Green glass blocks most light; that’s why it’s used for beer bottles, since light spoils beer. Or so I’m told, since all beer tastes equally repulsive to me, without even the ghostly fruit notes of wine. Most beer uses brown glass, while the finer stuff is green–ironic, because green blocks less light.

To some folks, though, beer bottles of any color are bobbers, to be tossed over the side of their boat and into the late without a second thought, other than the brief primal joy of seeing them sink. I’m sure, when we are dead and gone, they’ll be able to date us by the style and density of our bottle leavings.

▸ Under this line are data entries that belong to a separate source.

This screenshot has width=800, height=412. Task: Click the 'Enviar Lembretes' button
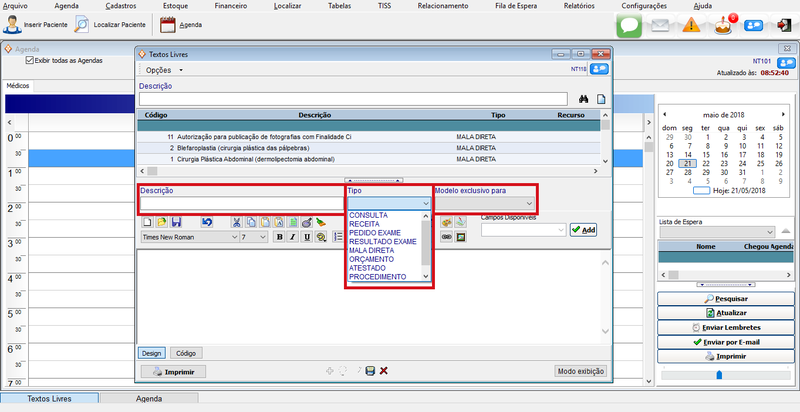click(x=723, y=327)
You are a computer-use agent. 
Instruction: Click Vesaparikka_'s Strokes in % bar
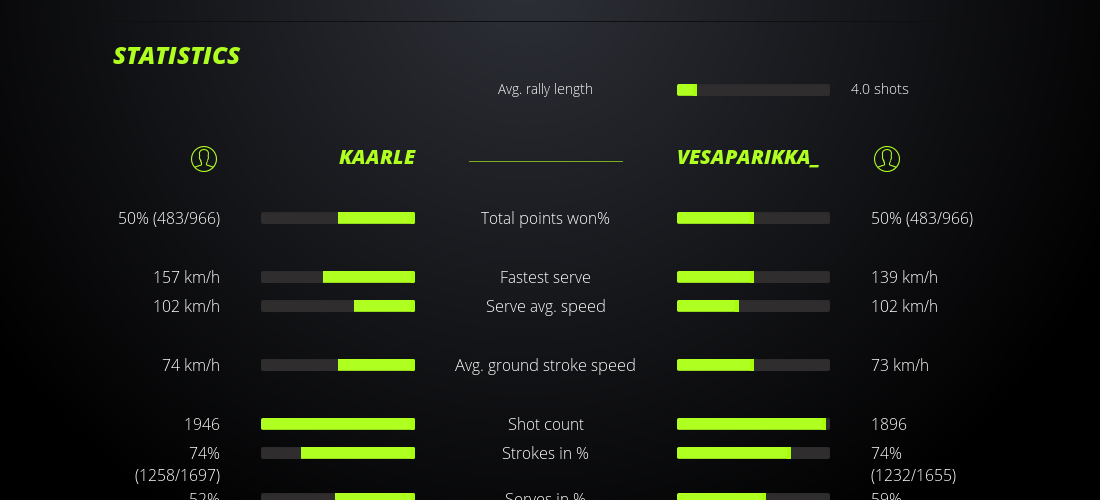click(753, 453)
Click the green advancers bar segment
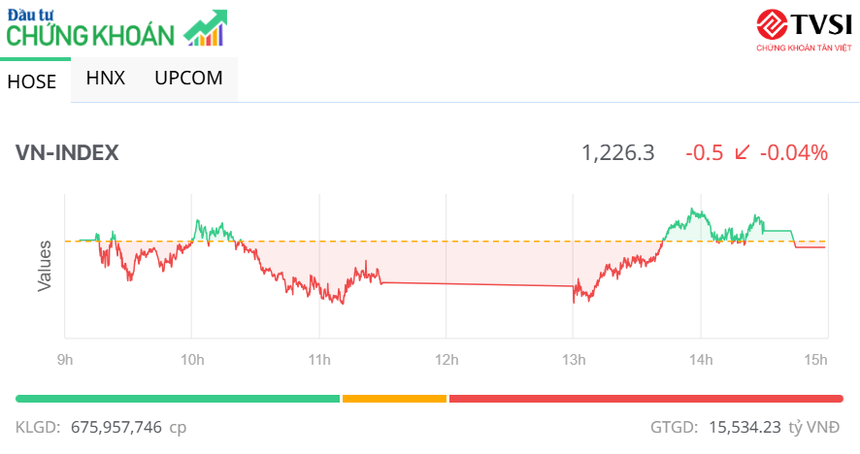 click(178, 399)
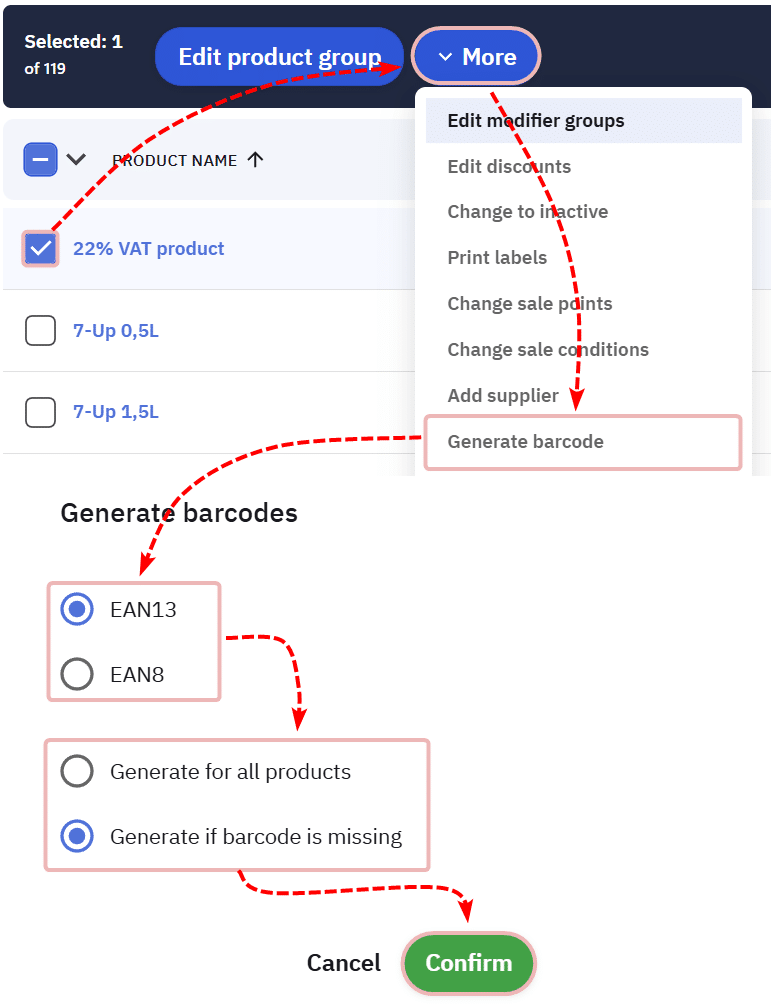The width and height of the screenshot is (771, 1008).
Task: Select the EAN13 radio button
Action: [77, 609]
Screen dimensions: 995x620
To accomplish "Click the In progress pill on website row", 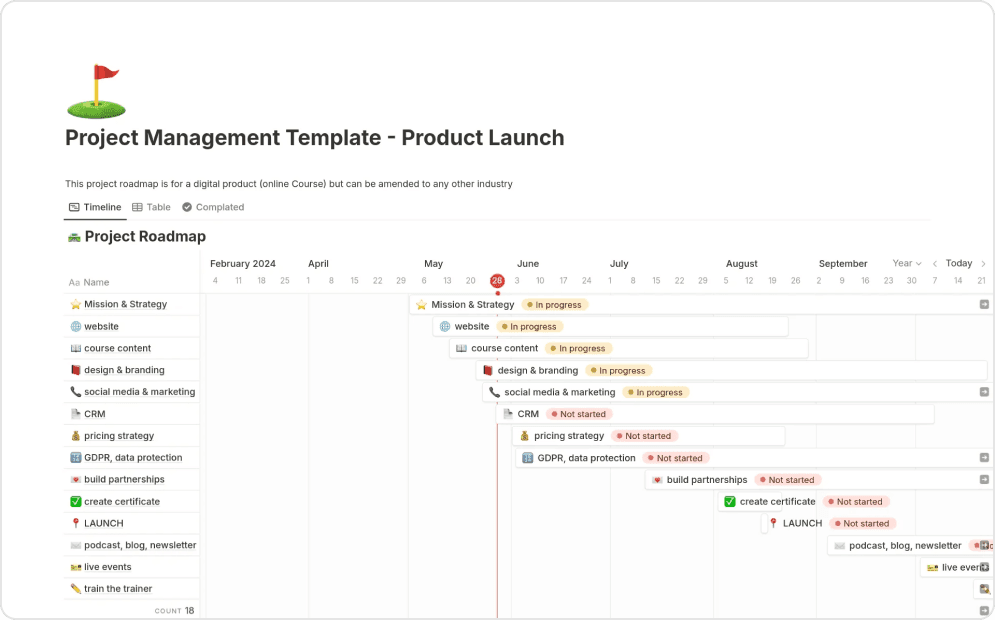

It looked like an old Heineken bottle, short-necked, from before the brand had switched to using a more traditional shape that felt more natural in an American hand. Someone had tossed it into the lake years ago, and it had washed up, unbroken, during a flood. Left high but not dry, with a bed of sediment inside and a temperature a few degrees warmer, a minor miracle happened.

It formed a microclimate on the forest floor, providing a warm, wet environment with limited light but not total darkness. Feather moss took to it with gusto, filling the green interior with yet more green–tiny trees in a miniature forest.

If we had not stumbled across it and been captivated, bearing it with us from the trail, its beauty would have been lost. Unlikely though it was, born of litter and chance, I could not help but smile as I regarded it.